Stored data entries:
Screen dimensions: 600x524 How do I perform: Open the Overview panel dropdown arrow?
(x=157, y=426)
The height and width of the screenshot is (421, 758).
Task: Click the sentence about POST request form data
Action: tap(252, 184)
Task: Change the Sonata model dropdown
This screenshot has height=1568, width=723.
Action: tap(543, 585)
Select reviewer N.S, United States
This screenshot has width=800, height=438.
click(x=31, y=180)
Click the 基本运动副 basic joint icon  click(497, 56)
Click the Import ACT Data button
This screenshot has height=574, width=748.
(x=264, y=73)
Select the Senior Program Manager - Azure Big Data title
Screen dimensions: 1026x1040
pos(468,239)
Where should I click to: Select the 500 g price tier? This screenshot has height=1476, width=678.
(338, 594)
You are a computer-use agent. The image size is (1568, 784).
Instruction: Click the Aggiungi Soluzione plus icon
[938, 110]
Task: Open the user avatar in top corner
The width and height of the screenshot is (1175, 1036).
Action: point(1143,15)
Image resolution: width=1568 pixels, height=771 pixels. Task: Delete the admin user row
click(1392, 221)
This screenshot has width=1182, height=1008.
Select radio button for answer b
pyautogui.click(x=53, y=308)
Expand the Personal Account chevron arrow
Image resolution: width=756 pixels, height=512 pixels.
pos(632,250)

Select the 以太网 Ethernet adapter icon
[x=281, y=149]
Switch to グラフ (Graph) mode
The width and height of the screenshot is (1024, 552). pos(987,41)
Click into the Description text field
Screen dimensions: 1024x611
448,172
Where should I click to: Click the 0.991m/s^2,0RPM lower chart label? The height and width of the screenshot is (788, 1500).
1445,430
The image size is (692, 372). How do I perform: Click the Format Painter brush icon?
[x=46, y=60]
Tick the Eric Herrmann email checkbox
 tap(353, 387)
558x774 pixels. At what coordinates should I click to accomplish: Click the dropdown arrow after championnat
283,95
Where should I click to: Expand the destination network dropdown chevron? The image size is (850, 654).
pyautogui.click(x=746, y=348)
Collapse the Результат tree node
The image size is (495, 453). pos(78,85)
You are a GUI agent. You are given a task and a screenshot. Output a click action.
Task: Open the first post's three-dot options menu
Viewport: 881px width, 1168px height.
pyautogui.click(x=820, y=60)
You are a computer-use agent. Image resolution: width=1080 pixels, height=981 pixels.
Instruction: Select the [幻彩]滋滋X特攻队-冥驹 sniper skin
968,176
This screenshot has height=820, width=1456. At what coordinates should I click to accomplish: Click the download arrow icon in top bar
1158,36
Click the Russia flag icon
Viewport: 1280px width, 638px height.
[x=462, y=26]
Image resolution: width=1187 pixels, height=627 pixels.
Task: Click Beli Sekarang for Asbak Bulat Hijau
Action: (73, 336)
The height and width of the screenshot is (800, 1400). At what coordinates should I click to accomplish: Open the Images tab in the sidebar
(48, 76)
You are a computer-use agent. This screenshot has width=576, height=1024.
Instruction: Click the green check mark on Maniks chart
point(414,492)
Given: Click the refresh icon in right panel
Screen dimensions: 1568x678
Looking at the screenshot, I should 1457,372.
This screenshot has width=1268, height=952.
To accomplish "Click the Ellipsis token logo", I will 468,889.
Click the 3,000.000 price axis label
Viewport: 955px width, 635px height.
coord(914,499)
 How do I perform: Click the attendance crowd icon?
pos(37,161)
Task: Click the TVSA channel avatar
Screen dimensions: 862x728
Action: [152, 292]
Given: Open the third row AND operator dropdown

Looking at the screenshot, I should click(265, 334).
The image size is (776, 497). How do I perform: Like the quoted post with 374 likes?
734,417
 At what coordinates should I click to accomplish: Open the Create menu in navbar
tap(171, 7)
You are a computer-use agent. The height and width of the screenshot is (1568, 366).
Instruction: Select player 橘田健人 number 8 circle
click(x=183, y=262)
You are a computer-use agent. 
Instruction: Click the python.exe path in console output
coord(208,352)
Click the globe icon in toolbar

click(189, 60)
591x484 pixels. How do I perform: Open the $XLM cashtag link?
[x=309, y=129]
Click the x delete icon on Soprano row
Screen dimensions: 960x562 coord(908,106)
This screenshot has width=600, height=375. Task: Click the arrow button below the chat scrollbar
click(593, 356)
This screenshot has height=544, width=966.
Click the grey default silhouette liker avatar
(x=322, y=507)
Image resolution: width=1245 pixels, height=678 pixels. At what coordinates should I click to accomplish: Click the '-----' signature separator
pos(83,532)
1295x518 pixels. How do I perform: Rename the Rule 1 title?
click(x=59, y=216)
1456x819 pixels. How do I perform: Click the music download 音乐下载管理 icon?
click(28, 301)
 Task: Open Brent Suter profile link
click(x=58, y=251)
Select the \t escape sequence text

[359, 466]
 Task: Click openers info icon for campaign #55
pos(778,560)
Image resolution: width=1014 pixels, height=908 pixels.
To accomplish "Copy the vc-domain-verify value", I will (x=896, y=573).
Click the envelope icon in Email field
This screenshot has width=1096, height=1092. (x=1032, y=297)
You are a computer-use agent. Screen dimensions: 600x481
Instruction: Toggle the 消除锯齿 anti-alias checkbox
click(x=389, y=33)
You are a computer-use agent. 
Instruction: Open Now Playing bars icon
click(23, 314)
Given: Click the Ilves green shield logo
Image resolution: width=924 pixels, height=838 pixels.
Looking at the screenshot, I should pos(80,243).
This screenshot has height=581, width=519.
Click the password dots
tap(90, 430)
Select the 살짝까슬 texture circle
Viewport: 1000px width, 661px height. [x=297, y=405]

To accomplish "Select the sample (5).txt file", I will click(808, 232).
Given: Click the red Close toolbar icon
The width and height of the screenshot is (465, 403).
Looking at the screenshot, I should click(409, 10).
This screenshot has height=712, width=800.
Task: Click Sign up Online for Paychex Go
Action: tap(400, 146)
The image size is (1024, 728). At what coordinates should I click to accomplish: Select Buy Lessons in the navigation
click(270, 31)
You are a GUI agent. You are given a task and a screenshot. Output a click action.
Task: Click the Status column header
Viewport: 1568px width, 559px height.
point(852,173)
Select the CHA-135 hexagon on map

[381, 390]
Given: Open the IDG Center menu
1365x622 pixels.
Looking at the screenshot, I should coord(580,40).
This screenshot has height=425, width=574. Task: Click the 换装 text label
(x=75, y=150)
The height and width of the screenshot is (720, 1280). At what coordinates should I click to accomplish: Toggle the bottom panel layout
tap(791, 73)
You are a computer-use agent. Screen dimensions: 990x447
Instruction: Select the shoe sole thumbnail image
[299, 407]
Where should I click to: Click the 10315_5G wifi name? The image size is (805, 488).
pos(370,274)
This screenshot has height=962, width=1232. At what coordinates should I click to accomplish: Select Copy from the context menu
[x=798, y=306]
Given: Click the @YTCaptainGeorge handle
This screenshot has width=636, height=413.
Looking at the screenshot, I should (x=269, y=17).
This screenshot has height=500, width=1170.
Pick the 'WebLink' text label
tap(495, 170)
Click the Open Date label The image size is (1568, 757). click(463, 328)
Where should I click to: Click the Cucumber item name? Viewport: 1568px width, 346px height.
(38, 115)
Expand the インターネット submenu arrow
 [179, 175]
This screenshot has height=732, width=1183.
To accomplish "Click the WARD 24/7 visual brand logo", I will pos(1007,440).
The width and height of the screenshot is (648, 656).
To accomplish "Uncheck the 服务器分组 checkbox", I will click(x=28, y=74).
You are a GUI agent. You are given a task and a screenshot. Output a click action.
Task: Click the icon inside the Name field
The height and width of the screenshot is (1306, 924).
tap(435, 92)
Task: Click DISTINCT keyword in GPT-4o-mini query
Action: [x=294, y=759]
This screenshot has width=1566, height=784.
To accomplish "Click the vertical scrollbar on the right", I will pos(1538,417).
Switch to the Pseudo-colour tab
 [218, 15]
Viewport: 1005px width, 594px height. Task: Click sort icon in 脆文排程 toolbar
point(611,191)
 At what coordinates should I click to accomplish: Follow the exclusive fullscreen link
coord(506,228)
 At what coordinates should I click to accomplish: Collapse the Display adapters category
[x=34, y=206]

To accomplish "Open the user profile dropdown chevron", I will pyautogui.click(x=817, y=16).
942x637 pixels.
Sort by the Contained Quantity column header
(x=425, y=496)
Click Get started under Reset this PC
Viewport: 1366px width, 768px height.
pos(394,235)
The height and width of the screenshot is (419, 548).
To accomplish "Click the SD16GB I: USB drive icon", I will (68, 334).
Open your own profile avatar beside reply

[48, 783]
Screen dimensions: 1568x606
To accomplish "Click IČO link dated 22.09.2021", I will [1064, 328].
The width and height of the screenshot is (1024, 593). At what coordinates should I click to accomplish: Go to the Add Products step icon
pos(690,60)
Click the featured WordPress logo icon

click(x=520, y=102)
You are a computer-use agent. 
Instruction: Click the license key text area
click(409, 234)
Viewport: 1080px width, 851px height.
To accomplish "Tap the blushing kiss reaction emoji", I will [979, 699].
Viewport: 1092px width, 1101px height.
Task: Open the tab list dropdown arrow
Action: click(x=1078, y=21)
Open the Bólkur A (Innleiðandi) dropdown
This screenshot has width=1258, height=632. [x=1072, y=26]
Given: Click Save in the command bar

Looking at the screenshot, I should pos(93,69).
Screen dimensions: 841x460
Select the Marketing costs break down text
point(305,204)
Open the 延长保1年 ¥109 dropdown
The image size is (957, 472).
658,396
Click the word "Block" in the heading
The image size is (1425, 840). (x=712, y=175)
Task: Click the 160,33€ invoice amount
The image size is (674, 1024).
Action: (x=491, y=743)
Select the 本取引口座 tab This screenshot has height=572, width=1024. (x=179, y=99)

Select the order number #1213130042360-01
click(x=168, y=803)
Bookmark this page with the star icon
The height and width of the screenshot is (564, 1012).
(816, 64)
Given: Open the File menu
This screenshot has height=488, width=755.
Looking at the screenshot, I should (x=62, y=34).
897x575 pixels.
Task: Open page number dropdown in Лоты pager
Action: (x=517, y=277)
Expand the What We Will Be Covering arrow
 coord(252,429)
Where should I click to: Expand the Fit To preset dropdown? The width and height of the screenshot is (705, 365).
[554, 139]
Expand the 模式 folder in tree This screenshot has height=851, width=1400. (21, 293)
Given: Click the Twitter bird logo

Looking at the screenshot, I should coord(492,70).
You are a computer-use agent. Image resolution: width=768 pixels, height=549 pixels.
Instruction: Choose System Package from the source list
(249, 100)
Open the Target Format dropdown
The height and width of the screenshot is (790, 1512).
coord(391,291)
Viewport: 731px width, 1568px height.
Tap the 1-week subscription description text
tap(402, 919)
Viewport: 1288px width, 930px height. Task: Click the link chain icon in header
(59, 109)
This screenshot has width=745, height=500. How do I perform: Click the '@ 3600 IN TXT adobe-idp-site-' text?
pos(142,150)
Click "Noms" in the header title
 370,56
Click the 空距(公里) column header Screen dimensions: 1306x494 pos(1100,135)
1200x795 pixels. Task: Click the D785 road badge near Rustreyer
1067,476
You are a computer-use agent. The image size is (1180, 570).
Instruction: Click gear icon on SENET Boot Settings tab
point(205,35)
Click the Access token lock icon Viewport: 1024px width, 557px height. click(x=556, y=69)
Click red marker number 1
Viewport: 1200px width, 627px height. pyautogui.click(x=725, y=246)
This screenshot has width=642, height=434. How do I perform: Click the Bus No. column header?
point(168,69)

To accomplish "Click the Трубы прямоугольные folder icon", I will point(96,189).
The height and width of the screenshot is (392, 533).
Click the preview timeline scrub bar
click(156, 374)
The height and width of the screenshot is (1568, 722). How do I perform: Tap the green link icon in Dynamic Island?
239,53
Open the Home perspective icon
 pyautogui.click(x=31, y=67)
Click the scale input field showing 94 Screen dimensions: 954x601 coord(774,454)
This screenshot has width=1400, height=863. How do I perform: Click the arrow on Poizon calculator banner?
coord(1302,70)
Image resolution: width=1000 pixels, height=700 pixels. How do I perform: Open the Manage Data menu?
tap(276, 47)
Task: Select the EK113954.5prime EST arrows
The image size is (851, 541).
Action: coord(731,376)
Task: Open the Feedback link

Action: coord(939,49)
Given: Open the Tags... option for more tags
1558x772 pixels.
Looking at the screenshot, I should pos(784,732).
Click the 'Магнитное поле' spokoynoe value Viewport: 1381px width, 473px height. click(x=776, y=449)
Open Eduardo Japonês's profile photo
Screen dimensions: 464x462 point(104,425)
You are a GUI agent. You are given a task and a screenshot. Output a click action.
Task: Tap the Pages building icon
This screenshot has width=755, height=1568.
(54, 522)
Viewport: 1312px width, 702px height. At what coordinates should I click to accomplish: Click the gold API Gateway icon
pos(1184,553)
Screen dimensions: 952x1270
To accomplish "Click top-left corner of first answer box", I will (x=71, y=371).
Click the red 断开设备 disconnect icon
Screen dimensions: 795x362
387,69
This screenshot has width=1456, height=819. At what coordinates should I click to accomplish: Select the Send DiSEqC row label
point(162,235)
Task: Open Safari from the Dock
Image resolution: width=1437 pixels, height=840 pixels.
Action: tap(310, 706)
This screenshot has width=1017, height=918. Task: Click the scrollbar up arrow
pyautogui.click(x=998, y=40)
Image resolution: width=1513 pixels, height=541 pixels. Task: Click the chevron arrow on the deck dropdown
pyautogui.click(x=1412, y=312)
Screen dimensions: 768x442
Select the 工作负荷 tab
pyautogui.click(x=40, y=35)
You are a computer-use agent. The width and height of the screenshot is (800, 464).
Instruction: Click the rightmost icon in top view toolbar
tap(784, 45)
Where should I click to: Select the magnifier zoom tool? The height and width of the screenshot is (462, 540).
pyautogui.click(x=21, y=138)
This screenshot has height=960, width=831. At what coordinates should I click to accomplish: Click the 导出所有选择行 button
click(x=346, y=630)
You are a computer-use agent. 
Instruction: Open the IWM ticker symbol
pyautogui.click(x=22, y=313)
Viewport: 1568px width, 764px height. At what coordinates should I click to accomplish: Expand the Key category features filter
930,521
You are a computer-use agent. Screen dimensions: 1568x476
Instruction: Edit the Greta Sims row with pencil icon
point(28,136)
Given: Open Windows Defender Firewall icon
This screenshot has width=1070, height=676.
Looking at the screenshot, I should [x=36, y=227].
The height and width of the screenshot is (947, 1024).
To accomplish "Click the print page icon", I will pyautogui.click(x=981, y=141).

### Your assignment
Find the string "value" in the data. Report each line it appears in.

### Response to this exercise
To accomplish "Copy the vc-domain-verify value", I will (x=896, y=573).
Click the 'Магнитное поле' spokoynoe value Viewport: 1381px width, 473px height. click(x=776, y=449)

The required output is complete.